I am writing an app that has a form with text fields that take numbers. To check whether the input is valid I decided to use Hamcrest Matchers. I defined:
public static <T> boolean checkThat(T actual, Matcher<? super T> matcher) {
return matcher.matches(actual);
}
such that I can use stuff like:
if(checkThat(doubleFromText,greaterThan(0.0)) doSomething();
Now this works perfectly fine in debug mode, but when I enable proguard for production release the application crashes immediately with the following message (obtained with retrace):
java.lang.Error: Cannot determine correct type for matchesSafely() method.
at org.hamcrest.internal.ReflectiveTypeFinder.findExpectedType(Unknown Source)
canObtainExpectedTypeFrom
at org.hamcrest.TypeSafeMatcher.<init>(Unknown Source)
at org.hamcrest.TypeSafeMatcher.<init>(Unknown Source)
at org.hamcrest.number.OrderingComparison.<init>(Unknown Source)

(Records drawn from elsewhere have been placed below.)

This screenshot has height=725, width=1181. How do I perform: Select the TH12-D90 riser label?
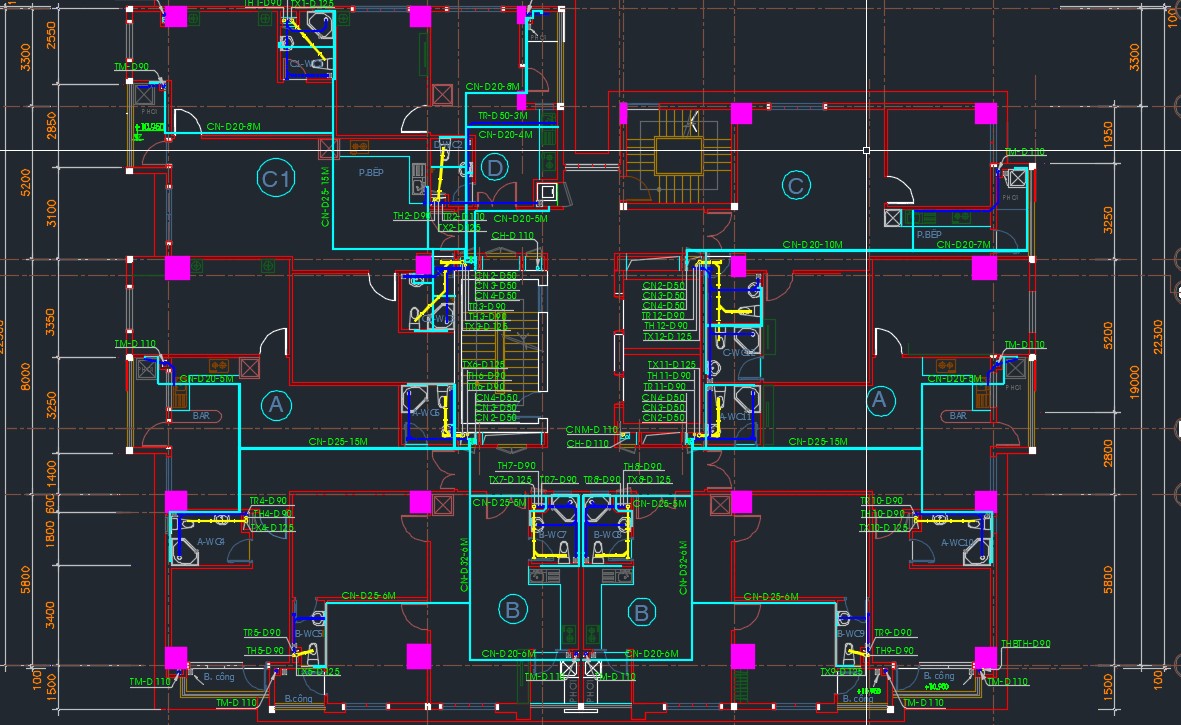coord(665,326)
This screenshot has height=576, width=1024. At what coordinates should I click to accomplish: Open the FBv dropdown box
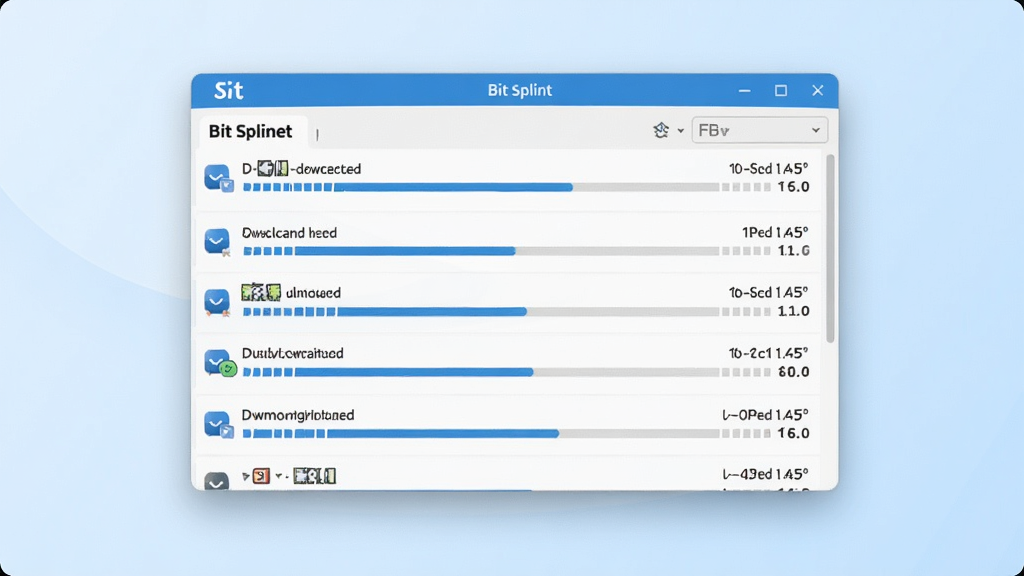tap(760, 130)
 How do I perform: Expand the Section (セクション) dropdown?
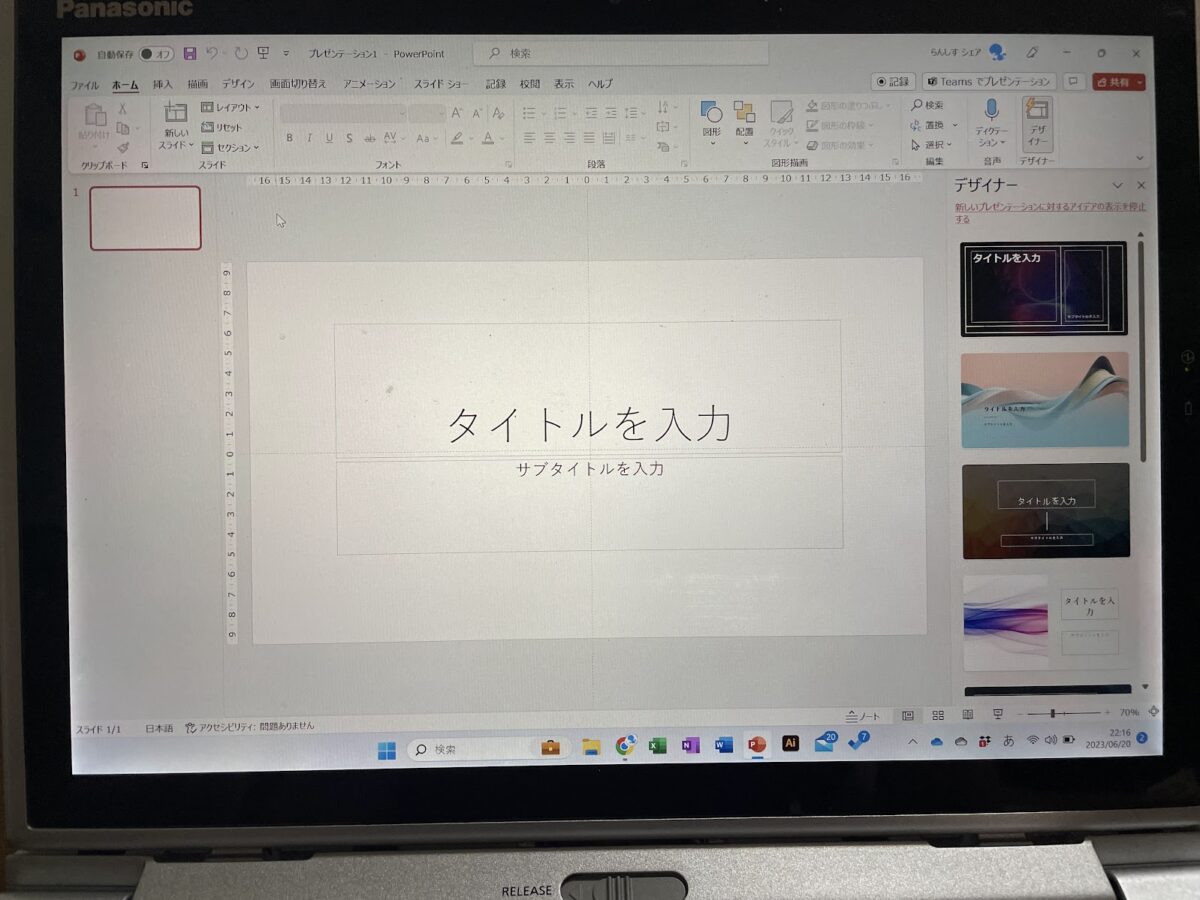(231, 147)
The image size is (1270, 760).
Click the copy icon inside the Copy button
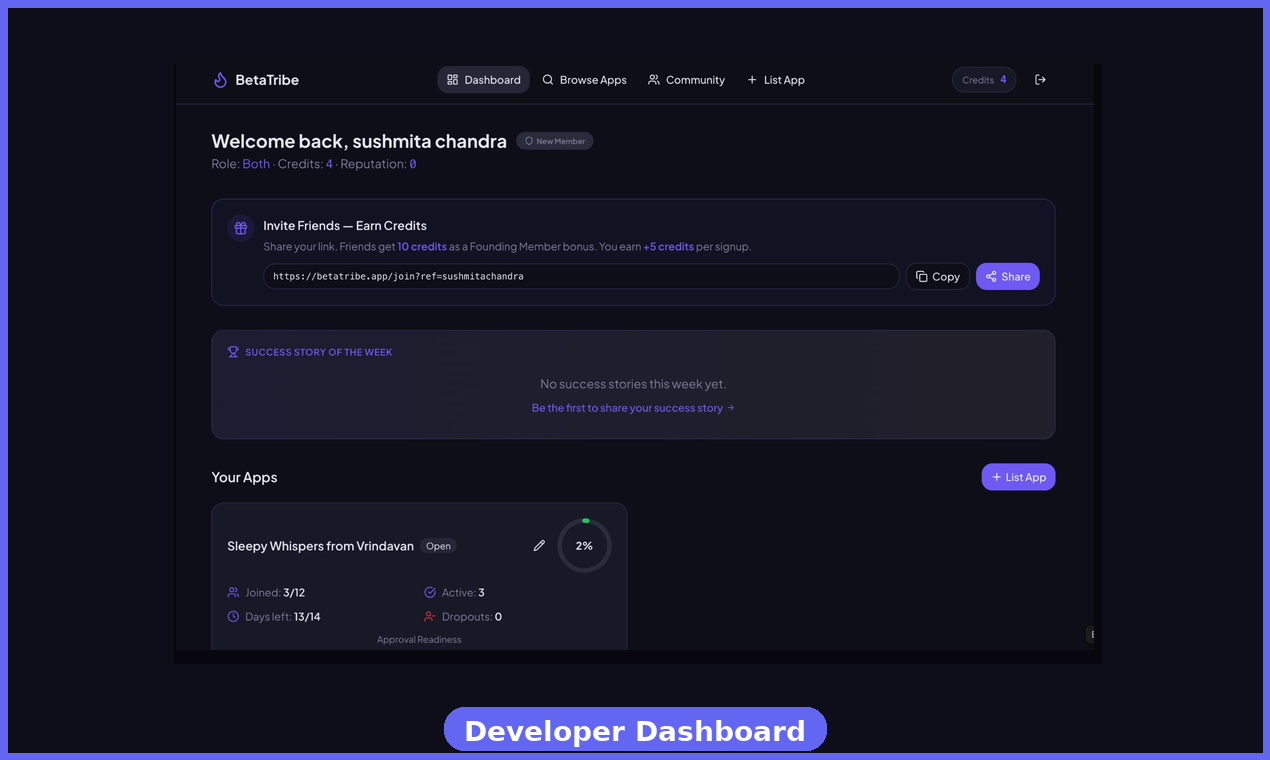coord(920,276)
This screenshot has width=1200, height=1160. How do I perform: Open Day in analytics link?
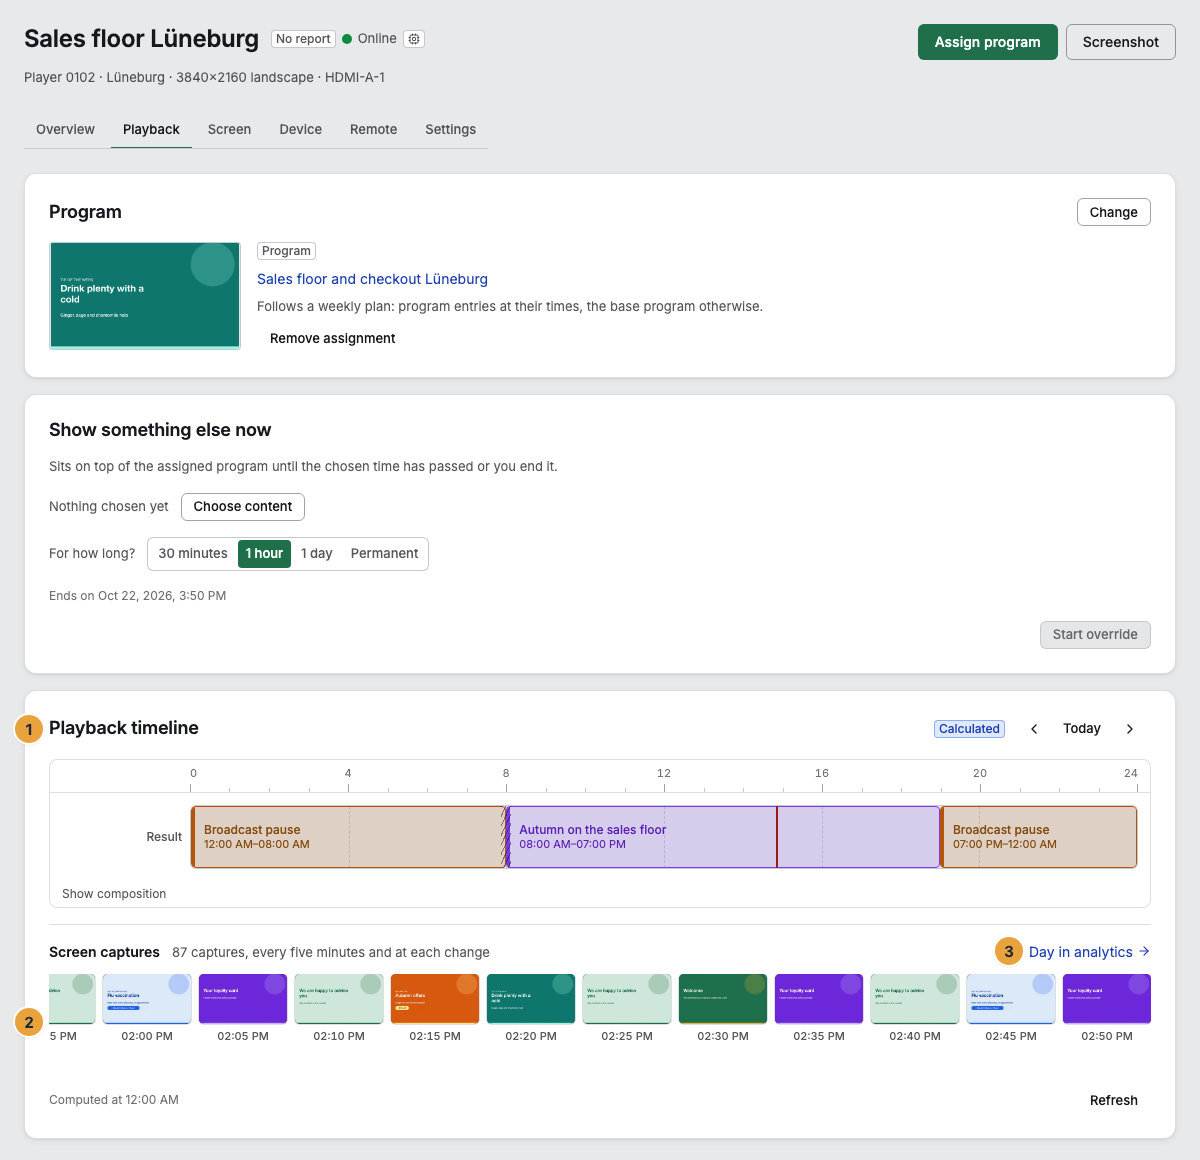coord(1090,952)
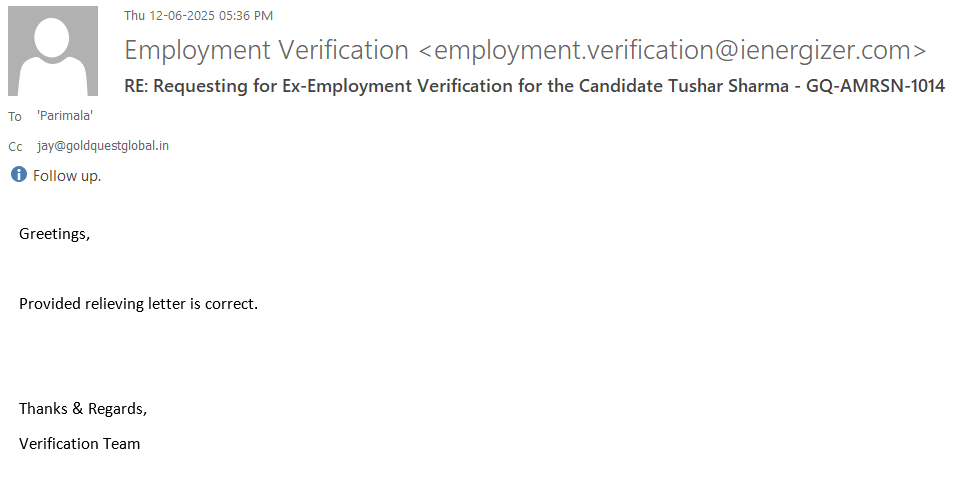Click the 'Greetings,' line in message body
Image resolution: width=962 pixels, height=500 pixels.
(x=54, y=234)
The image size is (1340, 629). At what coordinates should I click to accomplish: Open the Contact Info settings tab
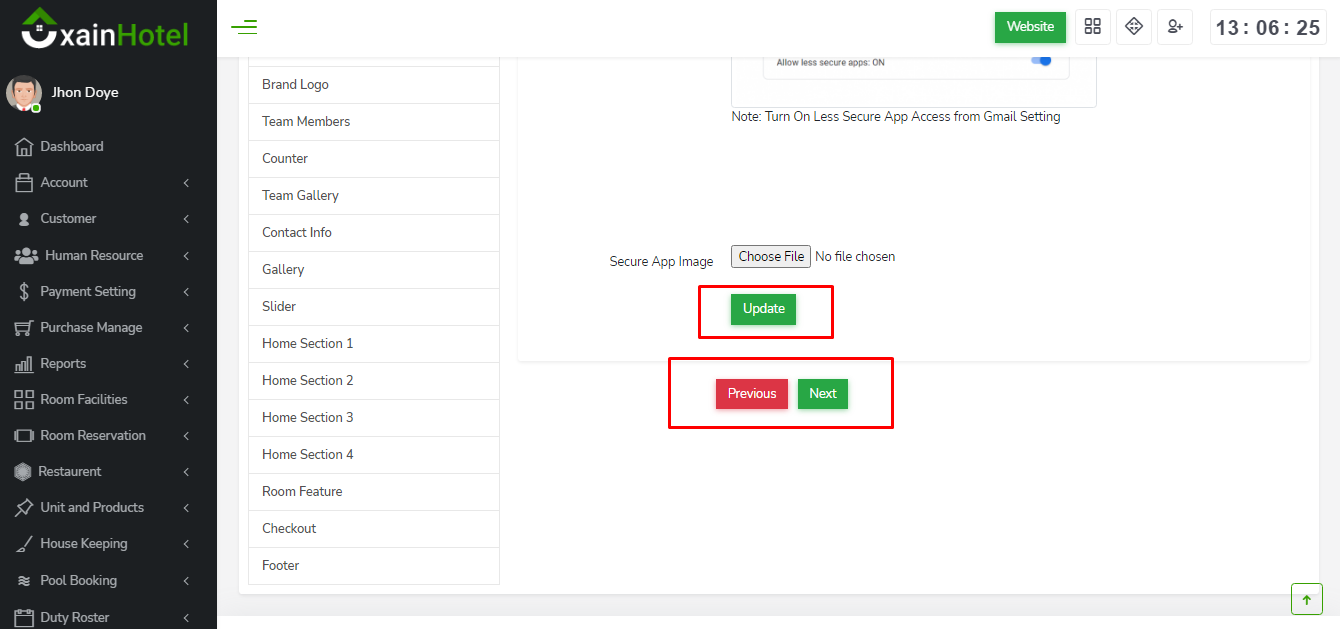click(297, 233)
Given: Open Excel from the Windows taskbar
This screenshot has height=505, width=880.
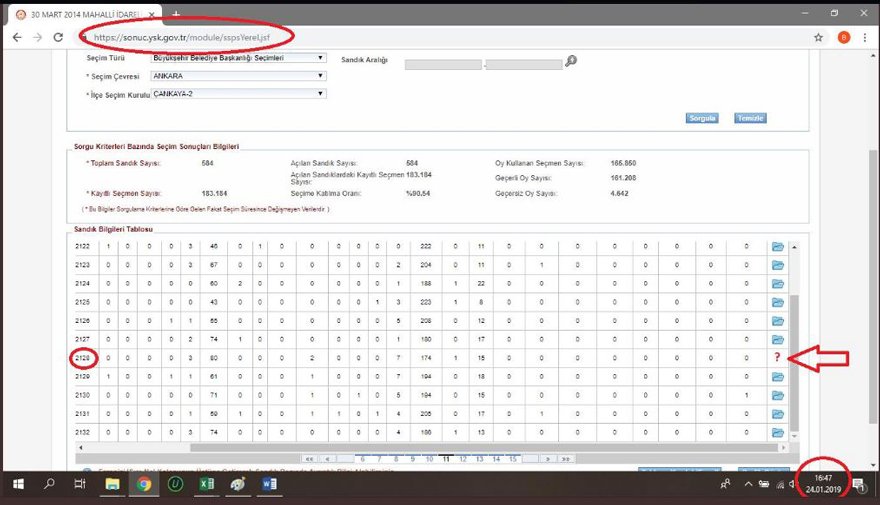Looking at the screenshot, I should click(206, 484).
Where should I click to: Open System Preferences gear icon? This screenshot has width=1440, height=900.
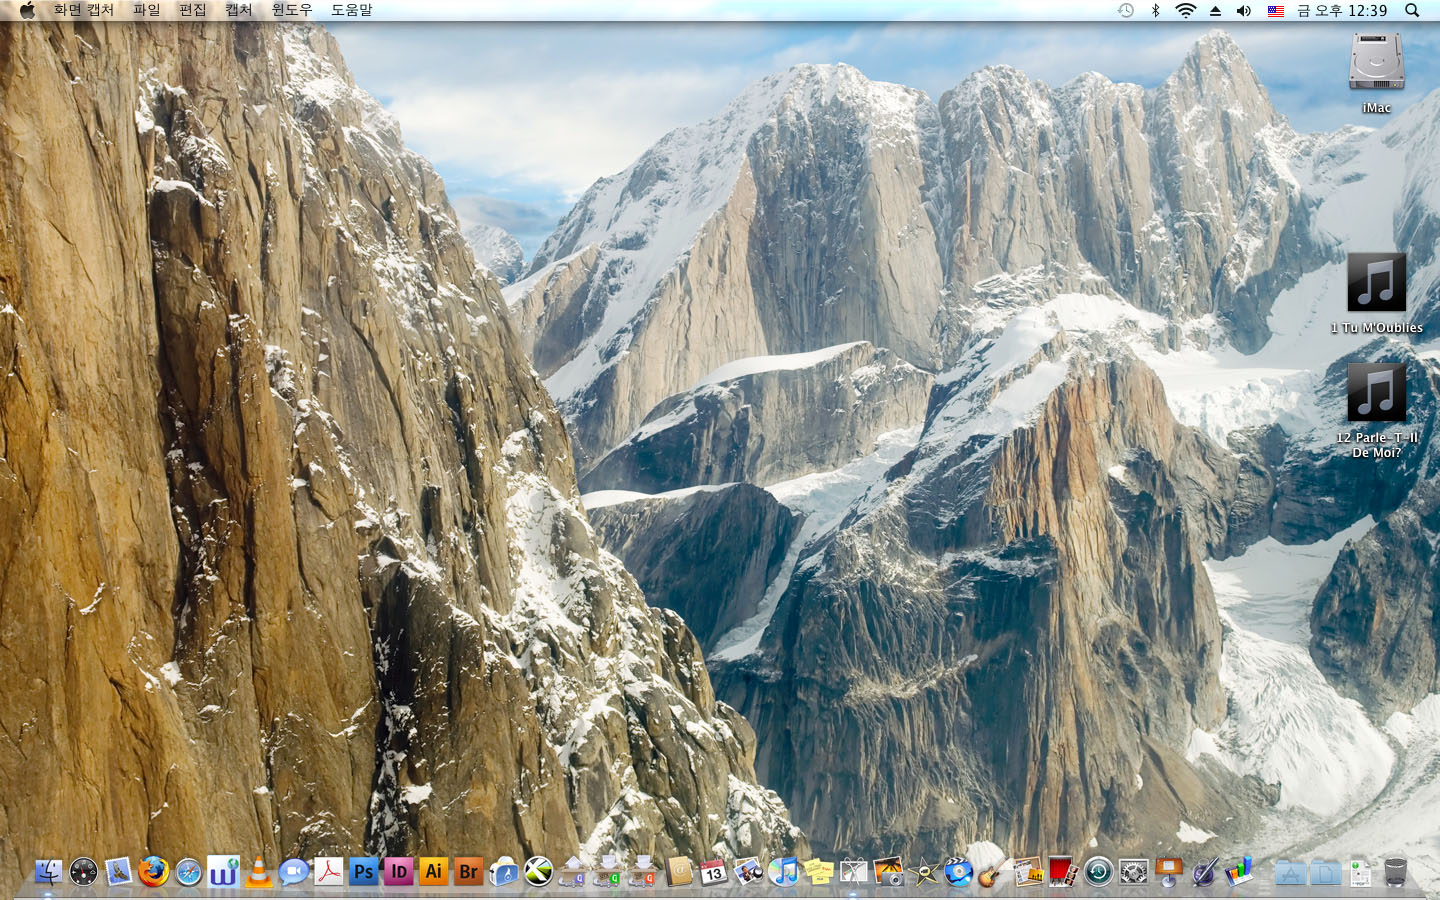[1133, 872]

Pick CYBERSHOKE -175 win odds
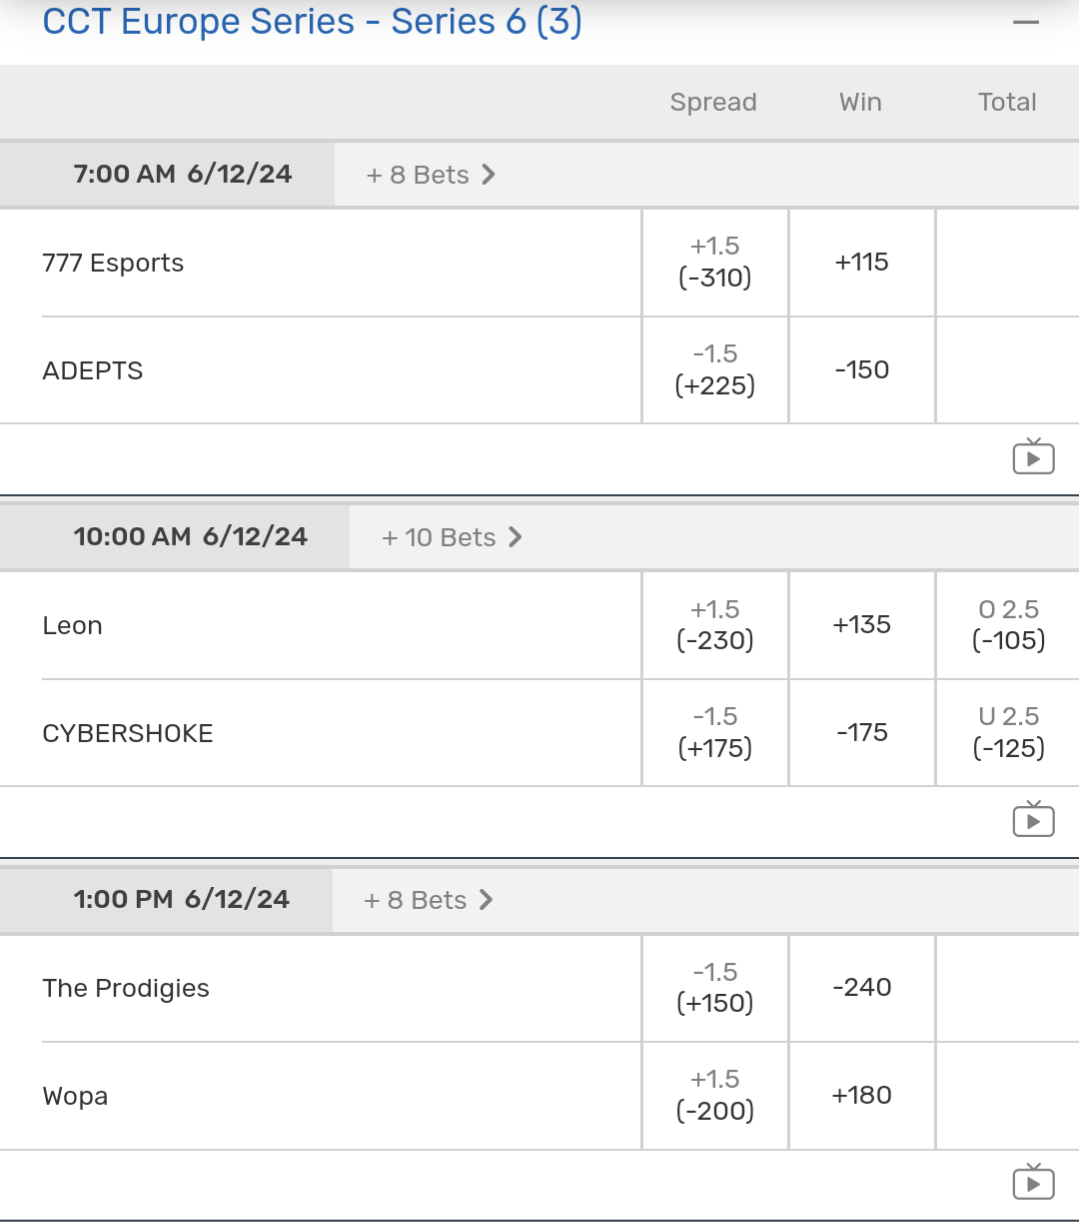tap(862, 733)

at org.hamcrest.number.OrderingComparison.greaterThan(Unknown Source)
matchesSafely
at org.hamcrest.Matchers.greaterThan(Unknown Source)
How can I fix this?
I made a minimal example demonstrating the problem: https://github.com/burgerga/HamcrestMatchersWithProguard
Notes:
- I added
-dontwarn java.beans.**
to my proguard rules to get it to compile. Before you start telling me I should just use
if(doubleFromText > 0)
, the example I gave was simplified. In my code I use something likecheckThat(textIn(myEditText),parsesToDouble(greaterThan(0.0)));
where
parsesToDouble
is a simple matcher I wrote. I think this is a very flexible and clear way to state my intent, and I'm simply interested in how to get it working with proguard.